Es el estudio de las funciones realizadas, los activos utilizados y los riesgos asumidos por las entidades que participan en una operación vinculada.

¿Qué significa análisis FAR?

FAR corresponde a functions, assets and risks: funciones, activos y riesgos. Son los tres componentes básicos del análisis funcional.

¿Por qué es importante para elegir el método de valoración?

Porque permite determinar la contribución económica y el perfil de cada entidad. Esa caracterización condiciona el método, la parte analizada, el indicador de rentabilidad y los comparables.

¿Basta con describir lo que establecen los contratos?

No. Los contratos deben contrastarse con la conducta real de las partes, los procesos de decisión y las evidencias operativas.

¿Cómo se determina quién asume un riesgo?

Debe analizarse quién decide asumirlo, quién lo controla, quién adopta medidas para gestionarlo, quién soporta sus consecuencias y si dispone de capacidad financiera suficiente.

¿Cada cuánto debe actualizarse el análisis funcional?

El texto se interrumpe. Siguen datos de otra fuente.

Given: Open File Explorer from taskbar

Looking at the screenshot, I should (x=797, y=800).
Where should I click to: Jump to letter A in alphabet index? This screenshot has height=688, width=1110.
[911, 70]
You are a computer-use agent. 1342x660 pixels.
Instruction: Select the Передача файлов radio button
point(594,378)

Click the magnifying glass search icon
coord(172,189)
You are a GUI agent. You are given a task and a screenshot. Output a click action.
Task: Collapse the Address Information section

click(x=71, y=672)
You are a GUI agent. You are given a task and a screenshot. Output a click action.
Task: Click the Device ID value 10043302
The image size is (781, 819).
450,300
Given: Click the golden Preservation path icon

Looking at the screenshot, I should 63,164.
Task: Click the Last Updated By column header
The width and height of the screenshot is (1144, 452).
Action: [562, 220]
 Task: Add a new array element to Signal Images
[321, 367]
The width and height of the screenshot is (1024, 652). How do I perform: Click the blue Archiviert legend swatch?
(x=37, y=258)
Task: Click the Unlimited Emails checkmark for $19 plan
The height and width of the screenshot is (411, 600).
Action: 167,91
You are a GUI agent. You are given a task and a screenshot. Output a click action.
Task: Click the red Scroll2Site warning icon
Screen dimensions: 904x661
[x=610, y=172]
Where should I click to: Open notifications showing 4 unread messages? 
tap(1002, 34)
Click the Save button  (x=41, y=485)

Debe revisarse cuando cambien las funciones, activos, riesgos, contratos, modelo de negocio o estructura del grupo. También cuando los resultados sean incompatibles con el perfil documentado.

¿Qué documentación puede solicitar la AEAT?

Puede solicitar contratos, organigramas, facturas, análisis funcionales, estudios de comparabilidad, políticas internas, actas, correos, contabilidad analítica y documentación que acredite las funciones y decisiones reales.